Koranteng is one of countless students of color who feel disillusioned by NYU’s predominantly white community despite the university’s reputation for diversity. Unlike many of these students, Koranteng eventually managed to find a community on campus: the Tau Epsilon chapter of Sigma Gamma Rho Sorority, Inc., the only one of the four historically black sororities chartered on campus.

Despite having once been both the chapter’s president and only member, Koranteng helped the organization grow to include 14 female undergraduate students, one graduate student and seven alumni. In the fall, they will move into one of the penthouse suites reserved for fraternities and sororities in Lafayette Residence Hall.

In the meantime, the chapter is focusing on increasing its presence on campus to help other black women find community, according to College of Nursing junior Gabrielle Babson, who will serve as the chapter’s president next year.
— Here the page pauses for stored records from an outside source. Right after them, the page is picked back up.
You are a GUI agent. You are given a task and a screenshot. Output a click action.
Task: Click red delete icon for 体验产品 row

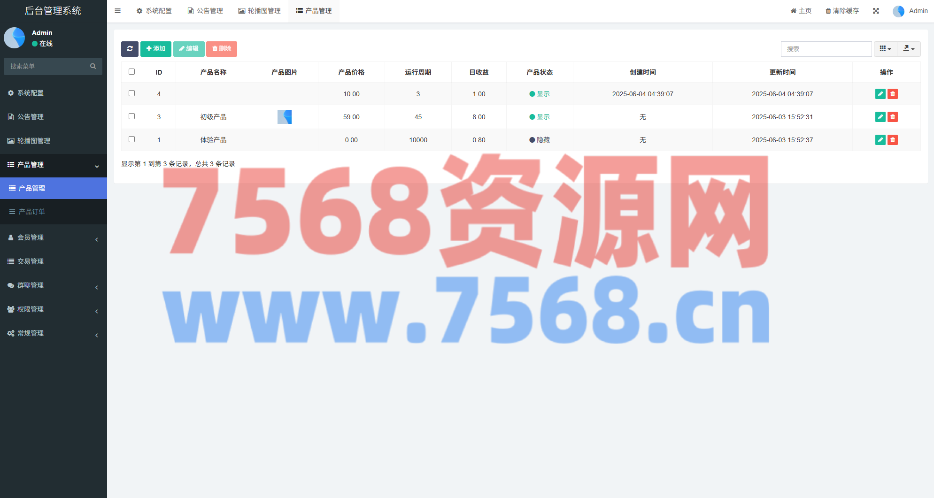(892, 140)
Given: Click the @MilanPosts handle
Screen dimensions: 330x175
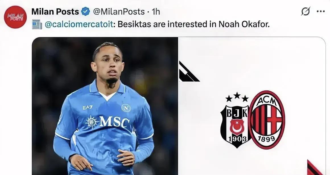Looking at the screenshot, I should (x=119, y=12).

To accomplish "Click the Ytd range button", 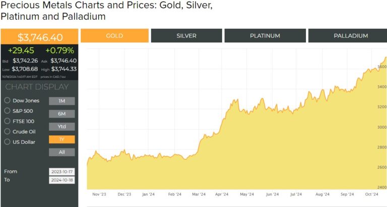I will 61,127.
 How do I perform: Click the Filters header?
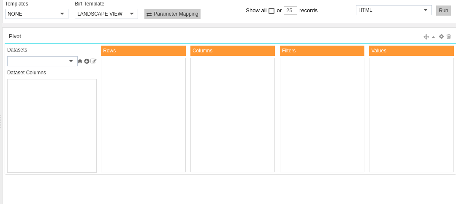[322, 51]
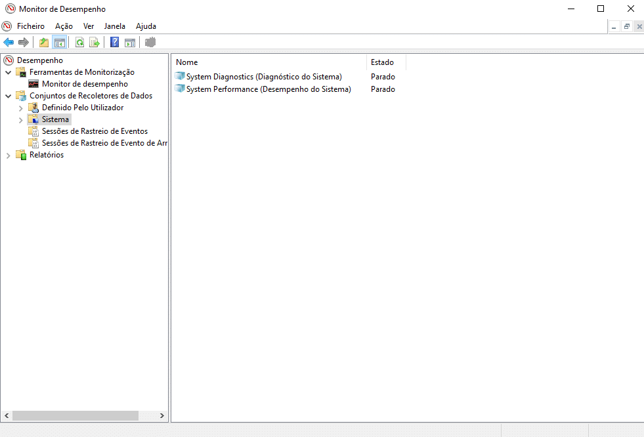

“Our priority and what we try to facilitate is depicting what black women are capable of at a [predominately white institution] and so all the work that we do in terms of events — it’s really just us trying to get the word out in that sense,” Babson said. “Whether it’s community service or we’re co-sponsoring with other organizations on campus, it’s just us trying to kind of give other black women an idea of what could be.”

For CAS junior Sobrel Okpo, her sorority sisters in Sigma Gamma Rho are more than just her support system — they’re her career coaches, too.

“Prior to joining, I knew the women that were involved, but to see them as leaders in Sigma Gamma Rho and how they were able to perpetuate sisterhood and the scholarship was a great experience,” Okpo said. “It’s priceless for me, and I will definitely say that the girls that I joined with this year are my motivation … I’m taking on leadership positions myself and I feel like if I had not joined Sigma, I would have never taken the initiative.”

While the chapter plans to continue its philanthropy work and to begin working with underprivileged high school students, Koranteng is sure that it will not stray from its original purpose at NYU: providing community for women of color who are otherwise overlooked.

“Sigma Gamma Rho was my home and is my home, and on a predominately white campus, students like us really needed things like this,” Koranteng said. “I personally really needed Sigma Gamma Rho, and I know that a lot of members in this chapter really feel the same way.”